Assignment: Set each record down exactly, excluding all images.

Recorded data:

------------------------------

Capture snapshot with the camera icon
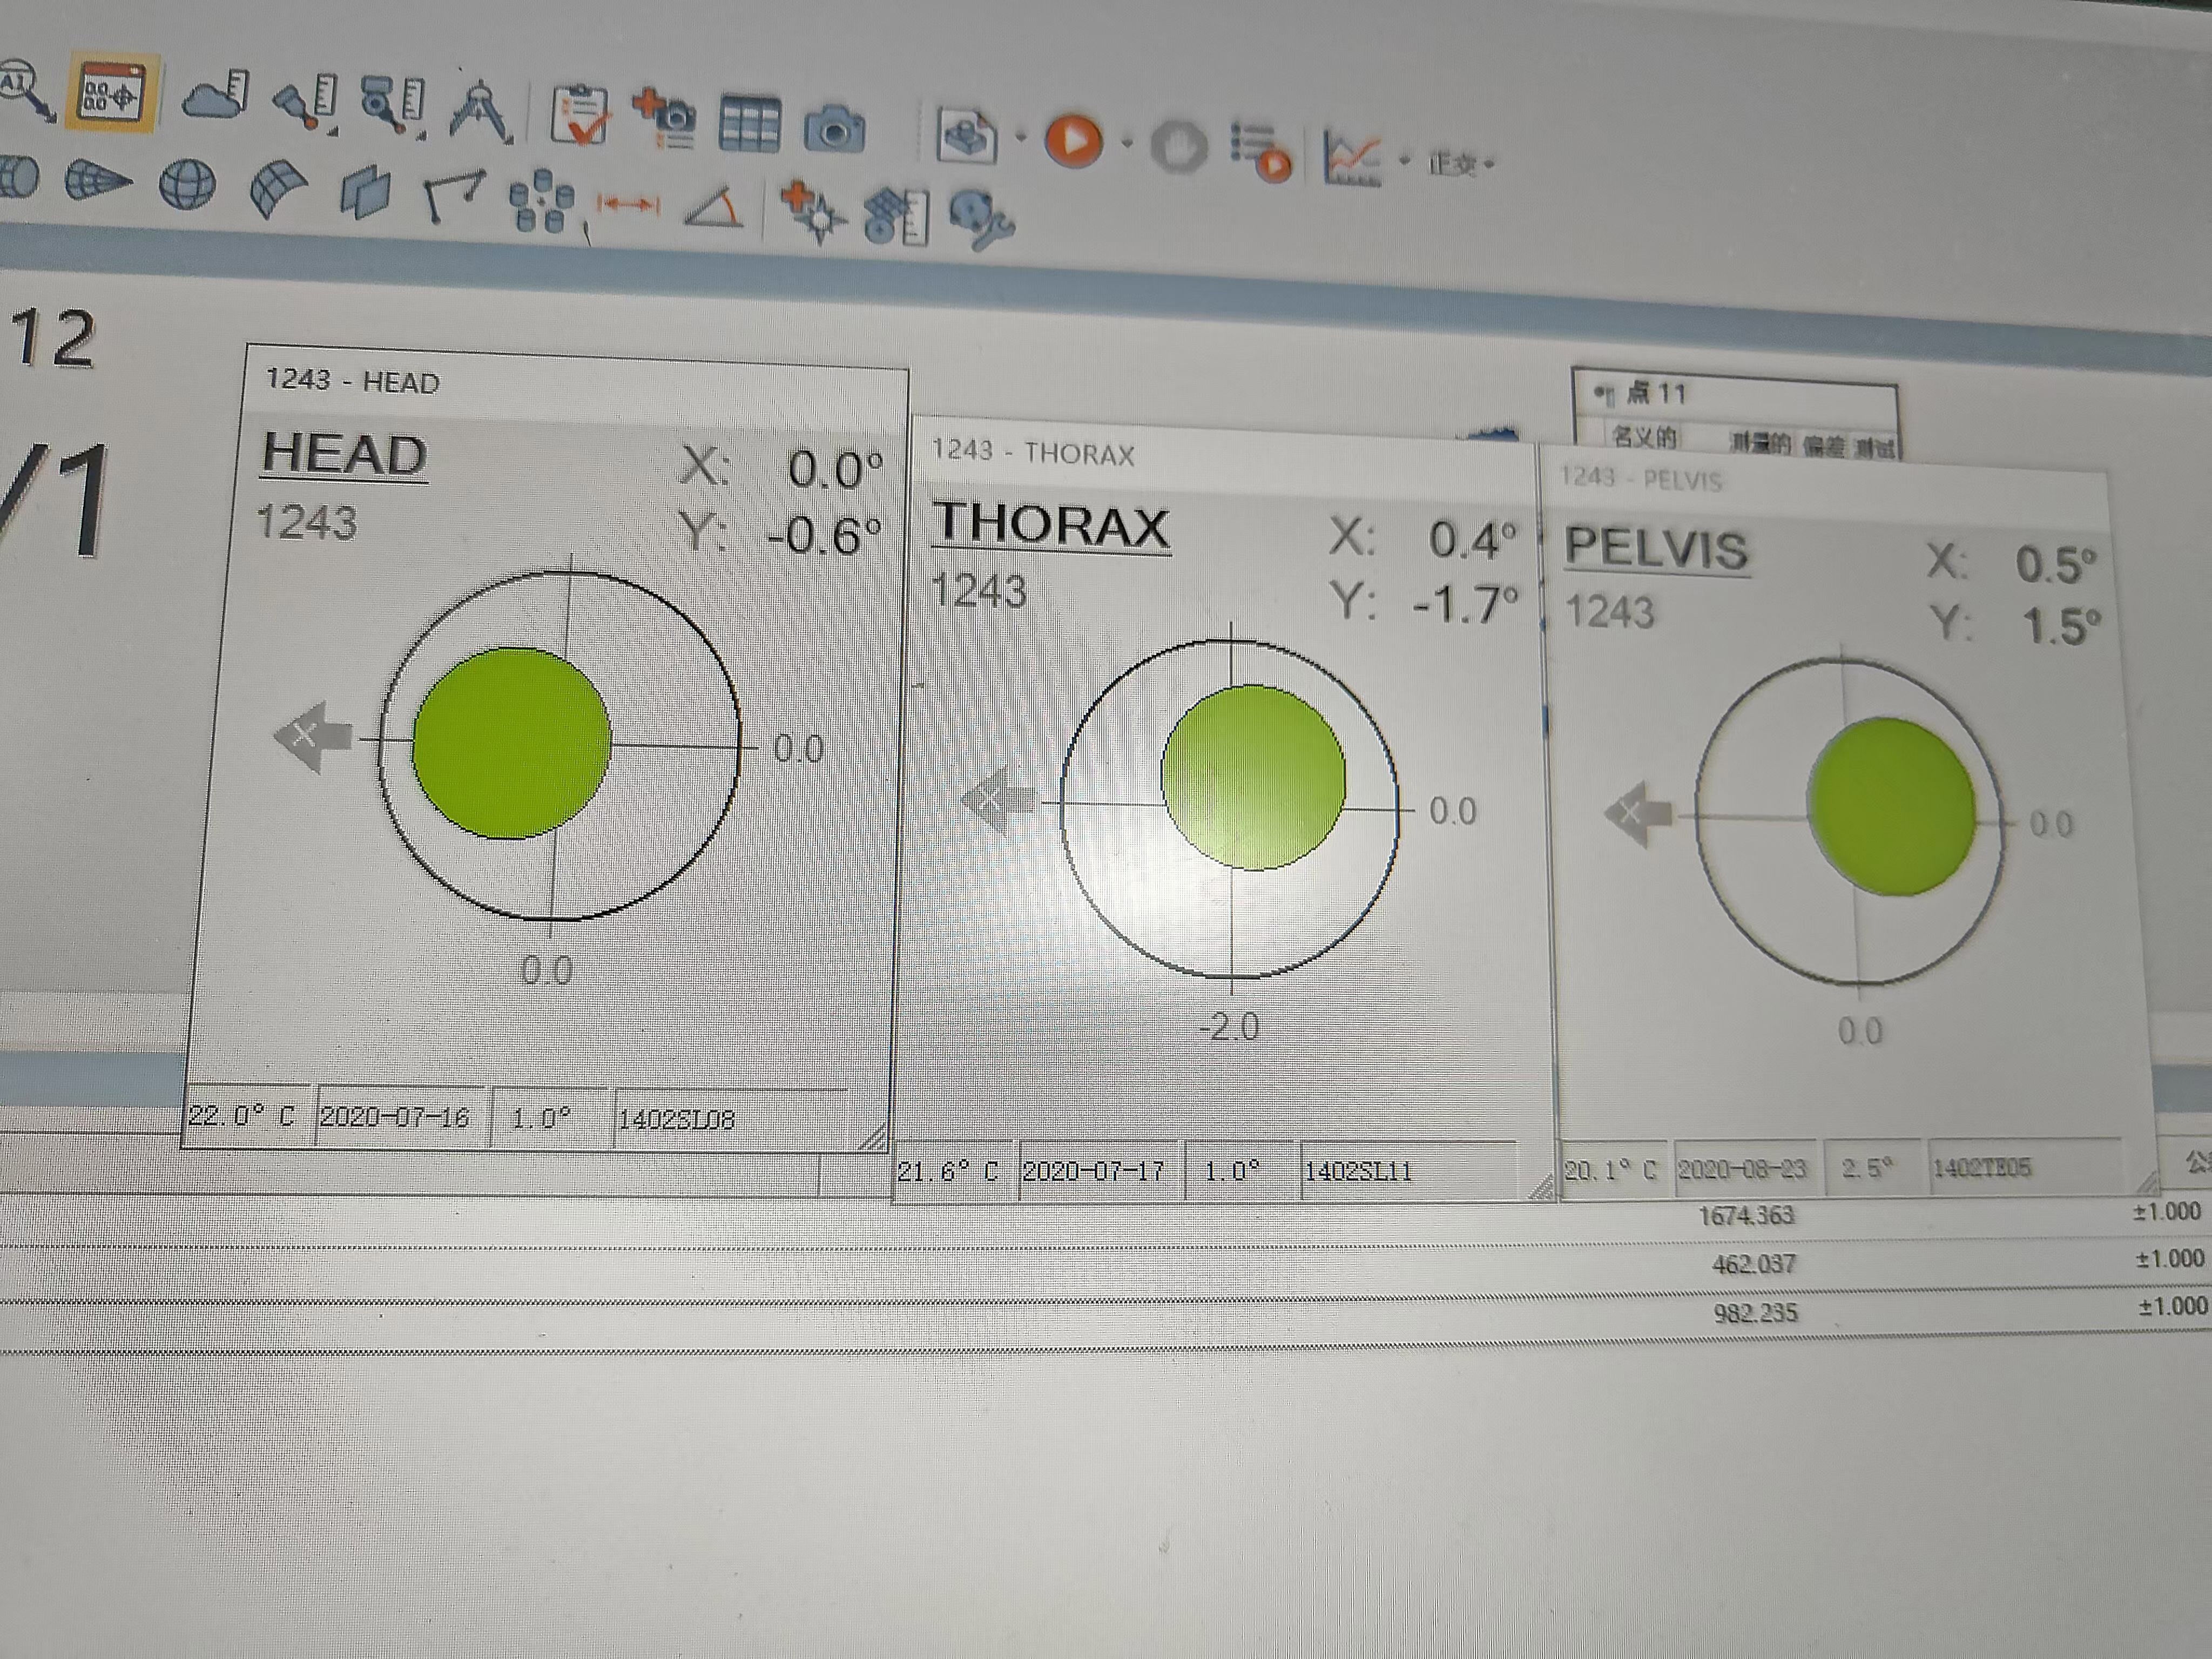 [x=834, y=129]
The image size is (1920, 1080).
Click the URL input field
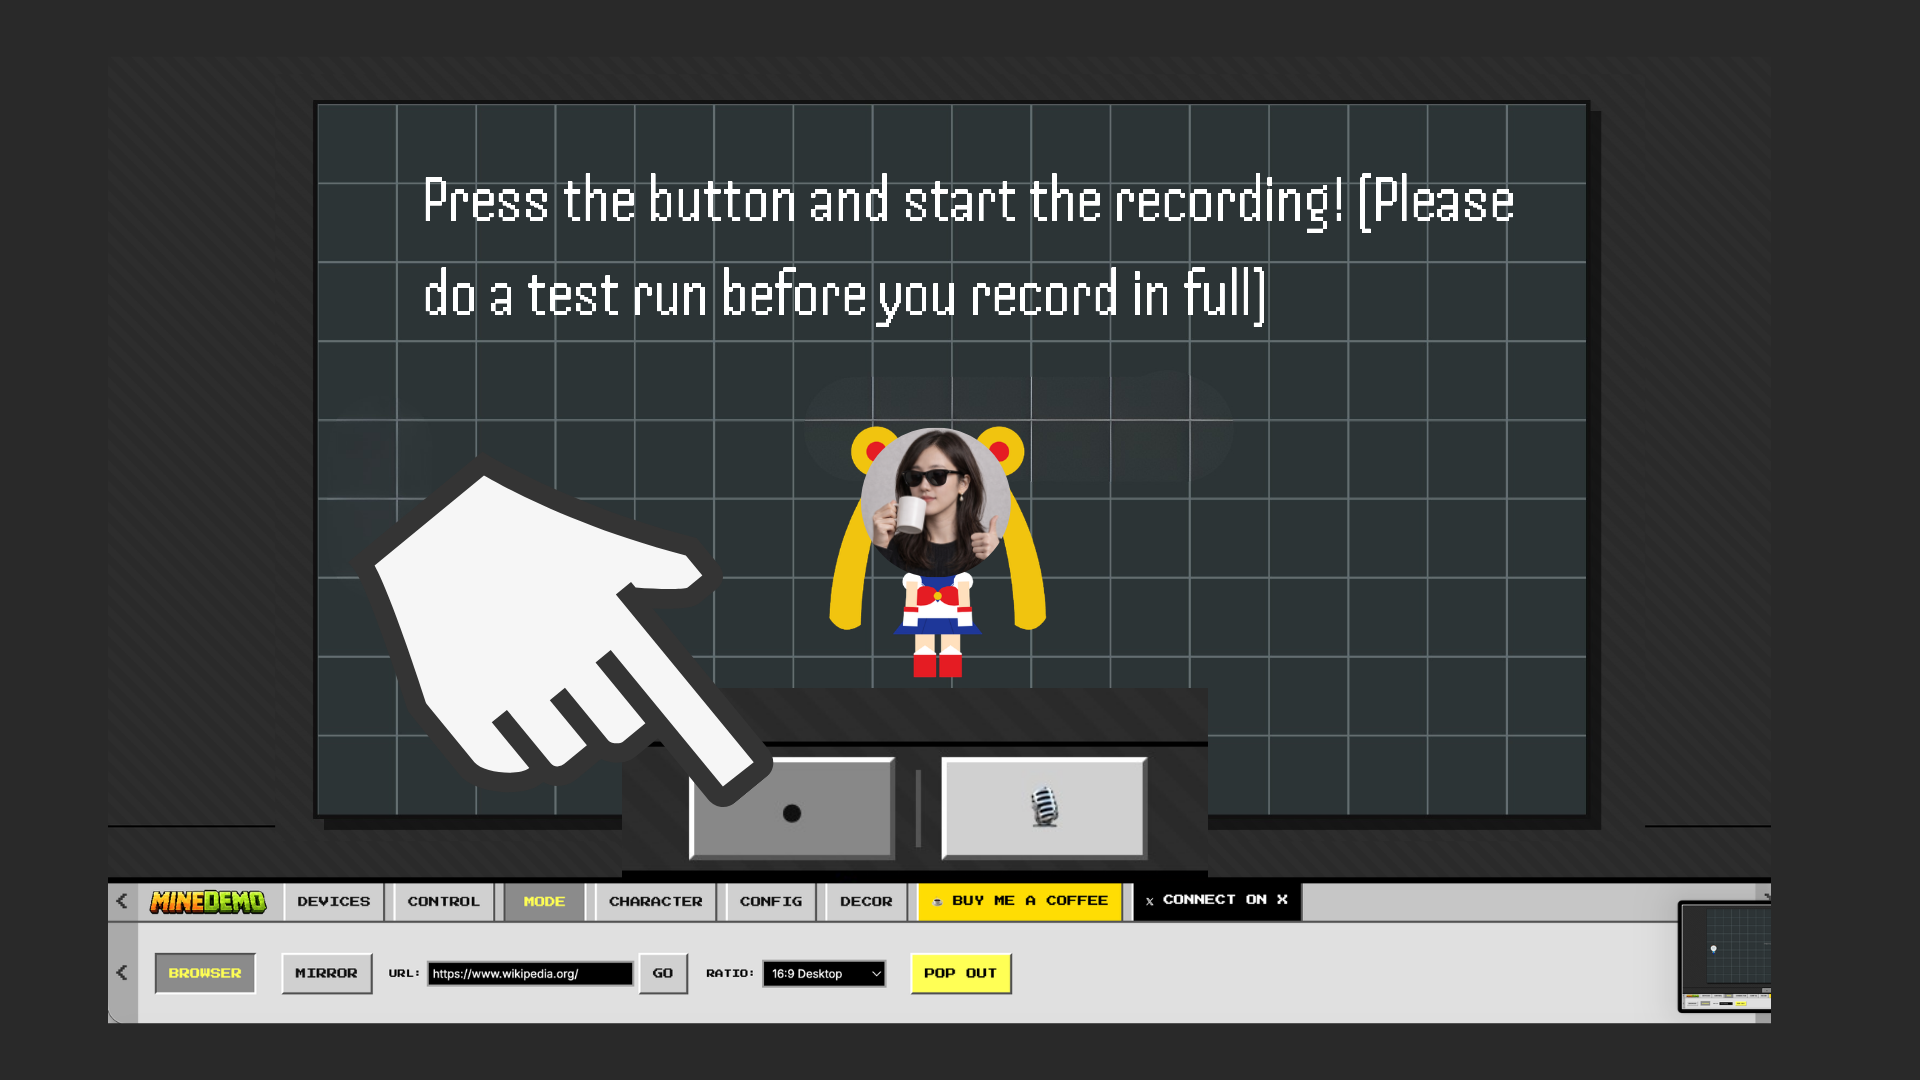pos(529,973)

------------------------------

Output below:
Capture snapshot with the camera icon
 [x=834, y=129]
The image size is (1920, 1080).
Click the URL input field
pos(529,973)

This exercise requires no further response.